Voice cloning, also known as deepfake voices, and
synthetic voices fall under the broad category of
generative AI. The term is a catch-all phrase for systems that use artificial intelligence to generate brand new content: anything from images, video, text or voices. Arguably the current most famous example of generative AI is Chat-GPT, a free chatbot, launched by OpenAI in November 2022, that uses complex machine learning systems to produce written answers to questions posed by its human users.
Voice cloning falls under the generative AI category because it uses AI to generate new voices that sound exactly like the dataset (from a single voice) it was trained on. Synthetic voices also fall into the category, however the way
the voices are generated using AI vary dramatically, which we’ll explain below.
So now you know where voice cloning sits in the world of generative AI, let's get into what voice cloning actually is.
How does voice cloning work?
Voice cloning is the process of mimicking a real human’s speech using artificial intelligence. Data sets from a single voice are used to train AI systems to copy the speaking style, gender, age and accent of a specific individual’s voice. These AI systems can then output new dialogue that sounds exactly like the original speaker.
Voice cloning uses AI to identify, draw out and replicate the features of a chosen voice. The AI applies these features to future audio files, making it appear an individual has actually voiced the output themselves.The process uses Deep Learning (an advanced form of machine learning) and requires data sets of the original voice to produce convincing results.
What are the benefits of synthetic voices?
Synthetic voices cost less to produce and are inherently suited to scaling. They don’t require extensive, single speaker datasets or come with ethical headaches around voice rights, current and future usage.
At Papercup, we use synthetic voices to produce realistic dialogue for faster, more affordable AI dubbing. Media companies and content distributors use our technology to reach a global audience in a way otherwise unachievable.
Synthetic voices allow our users greater control over the end product, with a range of voices and styles available. Our team of expert translators adapts the translation and spoken delivery of the dubbed audio so that it is indistinguishable from native language speakers.
Are voice clones the same as deepfakes voices?
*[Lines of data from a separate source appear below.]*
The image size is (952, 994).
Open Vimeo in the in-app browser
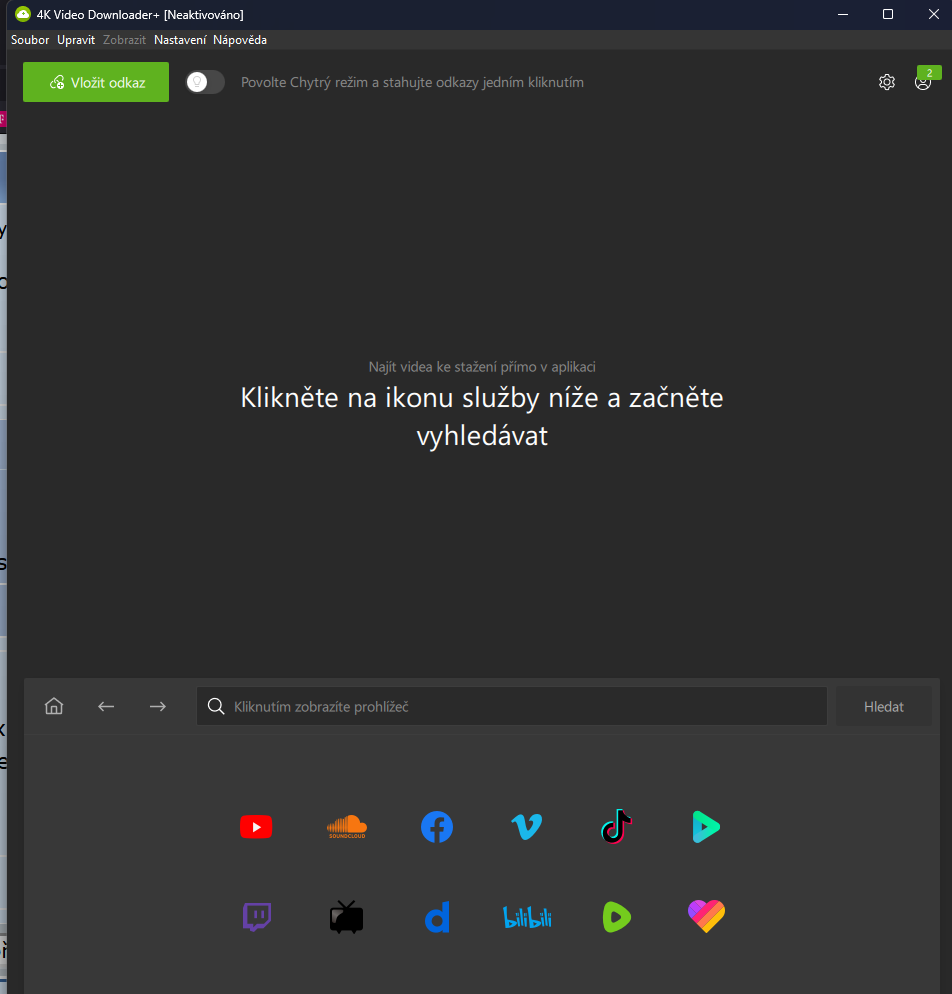(x=526, y=827)
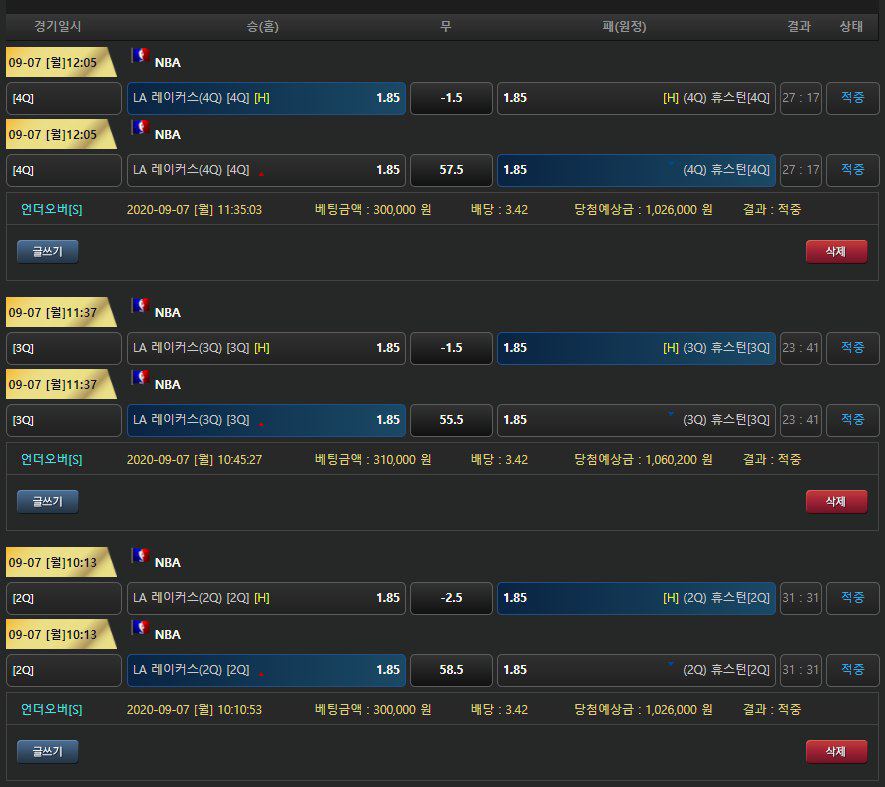Select the NBA logo above the 2Q -2.5 row
Screen dimensions: 885x787
pos(140,556)
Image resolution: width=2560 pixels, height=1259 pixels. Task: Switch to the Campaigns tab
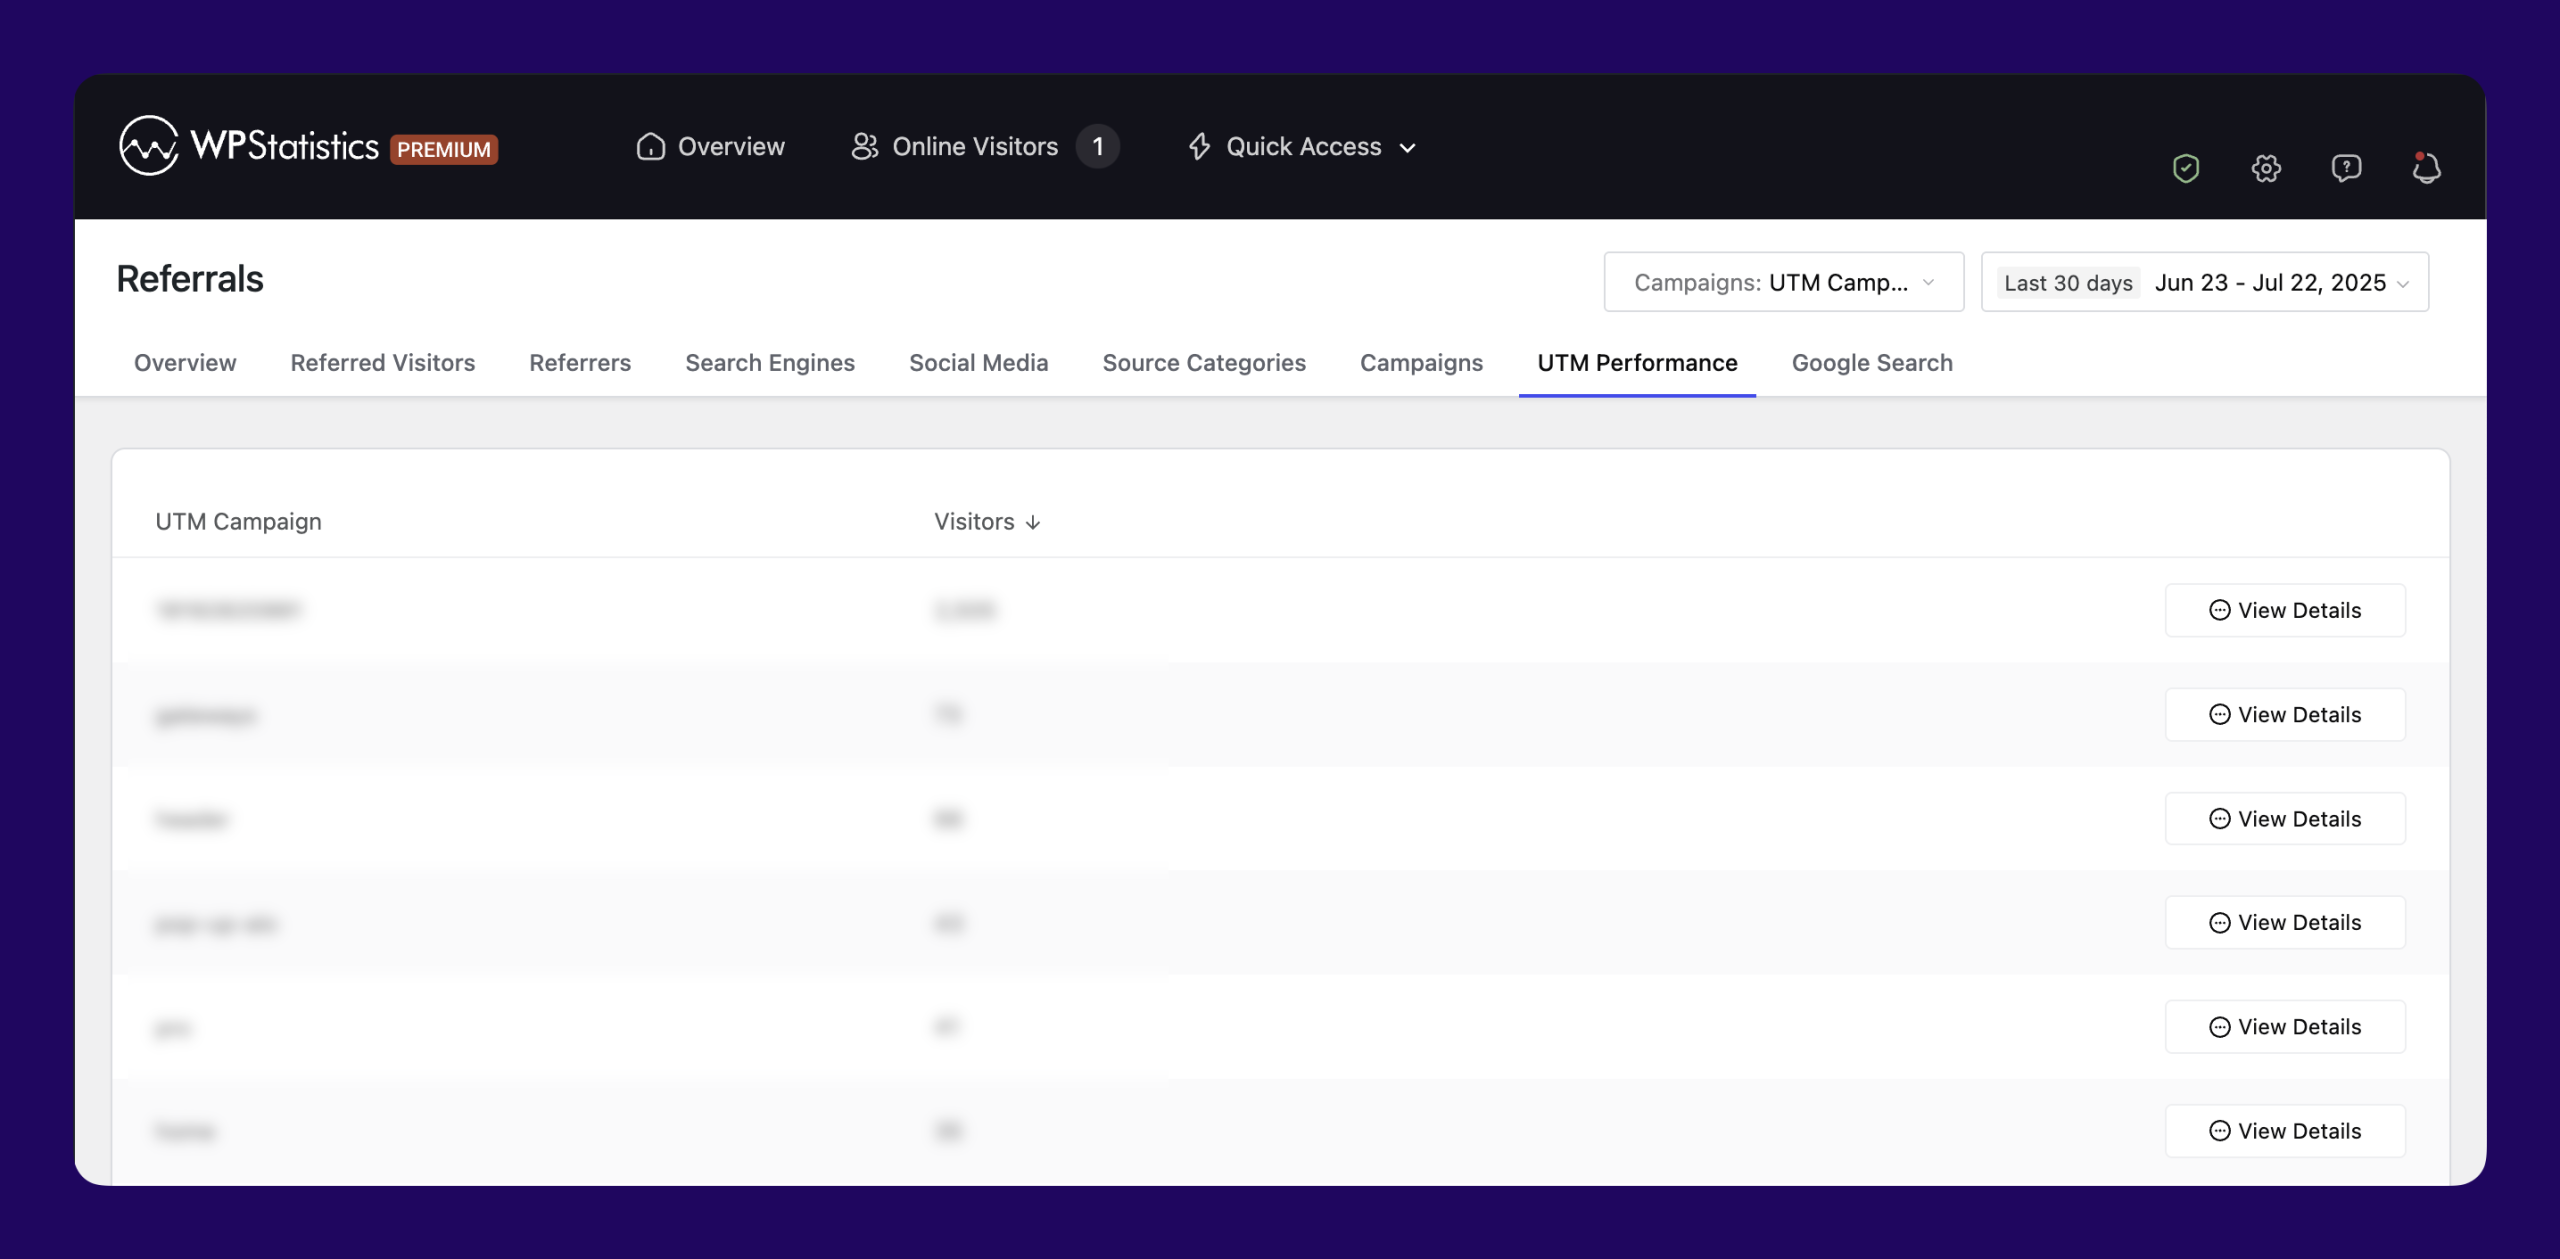(x=1421, y=362)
Those within the machine learning industry will say voice clones and deepfake voices are different, since voice clones aren’t necessarily designed to deceive. However, when it comes to audience perception, voice cloning and deepfakes voices are often perceived as being the same.
Voice cloning’s main purpose is to convince an audience someone has said something they haven’t. Unlike synthetic voices, which build up a bank of data from many different sources to create a new, expressive voice that doesn’t sound like an existing individual, voice cloning builds on an individual’s personal brand and identity. It can be hard to separate the technology from its end use, and there’s no denying voice cloning introduces tricky ethical issues around ownership, licensing rights and audience disclosure.